PARIS, 18 octobre (Xinhua) -- Le
développement des pays émergents, dont la Chine, est une "chance" pour
l'économie mondiale sur fond de l'actuelle crise financière, a indiqué Kemal
Dervis, chef du Programme des Nations unies pour le développement
(PNUD), lors d'une interview accordée au journal français Le Monde et
publiée samedi.
Selon M. Dervis, les pays en développement vont
subir des conséquences de ce qui était à l'origine d'une crise financière
occidentale. "Ils disposeront de moins de recettes, de moins
d'investissements et de moins d'exportations. Les conséquences
seront beaucoup plus graves que celles de la défaillance du secteur
financier dans les pays riches", a-t-il déploré.

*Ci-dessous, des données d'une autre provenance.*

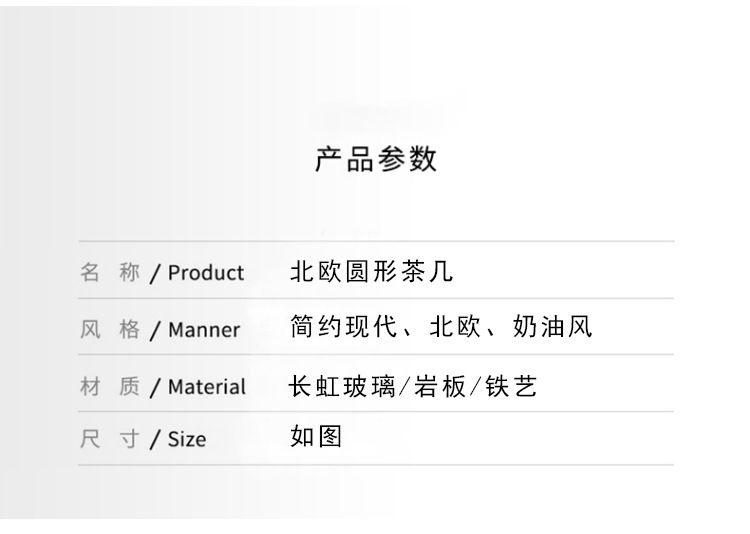Select the 名称 label text

tap(110, 272)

Cependant, la croissance économique des pays d'Asie
de l'Est demeurera élevée, notamment celle de la Chine qui se situera
au- dessus de 7% de rythme annuel, a estimé le chef du PNUD. "Leur
développement est en partie autonome par rapport à l'autonomie
des pays riches et c'est une chance pour l'économie mondiale, qui
évitera peut-être un effondrement grâce au dynamisme de ces pays
émergents".
"L'économie de marché pratiquée à outrance pousse à
des prises de risque inconsidérées qui finissent par perturber les
sociétés elles-mêmes", a analysé M. Dervis, soulignant qu'"il est temps
d'attaquer le mal par la racine et de mettre au point une
nouvelle régulation du système financier international, plutôt que
d'utiliser les instruments macro-économiques, monétaires ou
budgétaires, qui satisfont tout le monde à court terme, mais qui
préparent la tempête financière suivante".